他學著傅雲青的動作,十指相扣,只這麽簡單的動作,卻叫他手心浸出一層熱汗。

“你不用勉強的。”傅雲青嘴上這麽說,但卻收緊了手,牢牢扣住詹魚的手,不再給他逃脫的機會。

詹魚從來沒跟人這麽牽過手,後頸有些發麻,指尖的灼燙一路燒上臉頰。

怕別人看見,兩個人沿著樹林往裏走。

色彩斑斕的紅楓葉落在地上,鋪成厚厚的地毯,踩在上面發出“咯吱”的輕響,秋風吹來,又會有幾片打著旋兒的落下。

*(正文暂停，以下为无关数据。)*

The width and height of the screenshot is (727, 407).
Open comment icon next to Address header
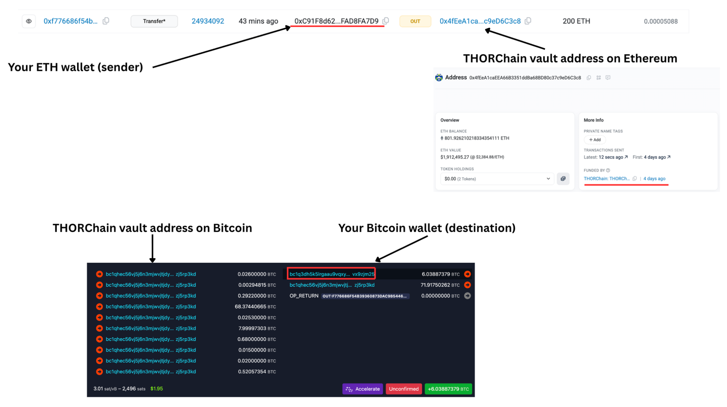(x=608, y=77)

手心越來越熱,也不知道是誰出的汗,但誰也沒松開,就這麽牽著走了一路。

“時間應該到了。”詹魚咳了兩聲,想抽回手。

但扣著他的那只手卻沒有松開,傅雲青不動聲色地說:“還沒到。”

“不可能,”詹魚回頭去看走過的路,“我們都快走下山了,你他媽說一分鐘沒到?”

說是半個小時都是有可能的。

傅雲青偏頭看向他,低低地笑了聲,把他的手又抓緊了些:“那就再借我半個小時吧。”

他的聲音本就低沉,低笑時透出淳厚的質感,不輕不重地刮過耳蝸,撩撥著人敏感的神經。

詹魚的視線落在他發出聲音的地方,傅雲青的唇部線條就像他這個人一樣透著股不近人情的冷淡。

腦子裏驀地閃過遊泳館裏那個倉促的吻。

強勢,熱烈,恨不能把人吞吃入腹,和這個人外在形象完全不同的吻。

也許是這漫山遍野的紅晃花了眼,詹魚的心跳突然有些快,砰砰砰地撞擊耳膜。

“在想什麽?”耳邊響起低沉而磁性的聲音。

詹魚有些恍惚地說:“在想你的吻……”

說到最後一個字,他猛地回過神來,差點咬到自己的舌頭。

他媽的,他在說什麽鬼話!

“我的吻?”傅雲青停下腳步,轉身看向他。

“我是說你的文,作文。”詹魚病急亂投醫地抓了個替死鬼,“你的作文寫得真不錯。”